- [Problem to work on]: Give back the entries exactly, ending with the "Task: Select the 1Y time range" line.

[[ Records for this task, beginning ]]

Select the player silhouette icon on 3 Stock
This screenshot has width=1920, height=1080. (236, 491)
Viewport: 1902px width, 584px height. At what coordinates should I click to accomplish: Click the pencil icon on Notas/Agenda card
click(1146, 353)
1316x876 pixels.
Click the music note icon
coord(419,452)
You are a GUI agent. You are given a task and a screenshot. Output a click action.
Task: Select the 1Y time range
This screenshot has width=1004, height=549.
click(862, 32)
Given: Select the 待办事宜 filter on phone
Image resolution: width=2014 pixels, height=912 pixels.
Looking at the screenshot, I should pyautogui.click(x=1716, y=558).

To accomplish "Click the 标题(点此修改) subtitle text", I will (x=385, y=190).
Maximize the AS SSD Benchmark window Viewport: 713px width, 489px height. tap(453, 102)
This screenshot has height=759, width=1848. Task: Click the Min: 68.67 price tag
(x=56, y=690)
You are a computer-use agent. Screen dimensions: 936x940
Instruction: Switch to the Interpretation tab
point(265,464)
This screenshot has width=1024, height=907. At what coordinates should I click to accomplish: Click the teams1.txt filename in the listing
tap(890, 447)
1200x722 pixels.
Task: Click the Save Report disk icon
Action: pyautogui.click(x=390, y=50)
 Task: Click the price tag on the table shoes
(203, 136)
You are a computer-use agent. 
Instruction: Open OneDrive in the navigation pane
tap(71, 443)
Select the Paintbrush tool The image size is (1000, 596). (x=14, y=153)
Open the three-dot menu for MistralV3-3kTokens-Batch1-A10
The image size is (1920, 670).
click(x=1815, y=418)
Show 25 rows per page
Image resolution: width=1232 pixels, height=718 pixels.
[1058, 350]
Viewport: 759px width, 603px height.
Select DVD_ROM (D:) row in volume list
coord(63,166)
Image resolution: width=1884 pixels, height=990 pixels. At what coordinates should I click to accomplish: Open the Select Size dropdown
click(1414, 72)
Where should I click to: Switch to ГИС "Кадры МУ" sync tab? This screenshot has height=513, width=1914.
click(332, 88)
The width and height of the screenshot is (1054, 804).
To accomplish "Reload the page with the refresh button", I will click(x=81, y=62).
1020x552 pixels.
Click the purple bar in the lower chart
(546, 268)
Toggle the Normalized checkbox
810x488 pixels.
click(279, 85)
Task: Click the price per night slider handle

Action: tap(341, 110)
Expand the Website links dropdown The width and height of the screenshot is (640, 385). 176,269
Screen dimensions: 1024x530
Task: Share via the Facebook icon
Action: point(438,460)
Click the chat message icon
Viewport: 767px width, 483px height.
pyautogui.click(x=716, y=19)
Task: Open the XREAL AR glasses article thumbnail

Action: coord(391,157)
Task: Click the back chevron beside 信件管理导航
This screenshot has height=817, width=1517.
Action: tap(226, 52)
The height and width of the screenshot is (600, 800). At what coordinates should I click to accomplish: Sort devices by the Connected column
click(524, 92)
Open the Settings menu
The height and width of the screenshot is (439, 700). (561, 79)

[[ Records for this task, end ]]

- [Solved problem]:
Select the player silhouette icon on 3 Stock
This screenshot has width=1920, height=1080. (236, 491)
Viewport: 1902px width, 584px height. At what coordinates should I click to accomplish: Click the pencil icon on Notas/Agenda card
click(1146, 353)
1316x876 pixels.
Click the music note icon
coord(419,452)
You are a GUI agent. You are given a task and a screenshot. Output a click action.
Task: Select the 1Y time range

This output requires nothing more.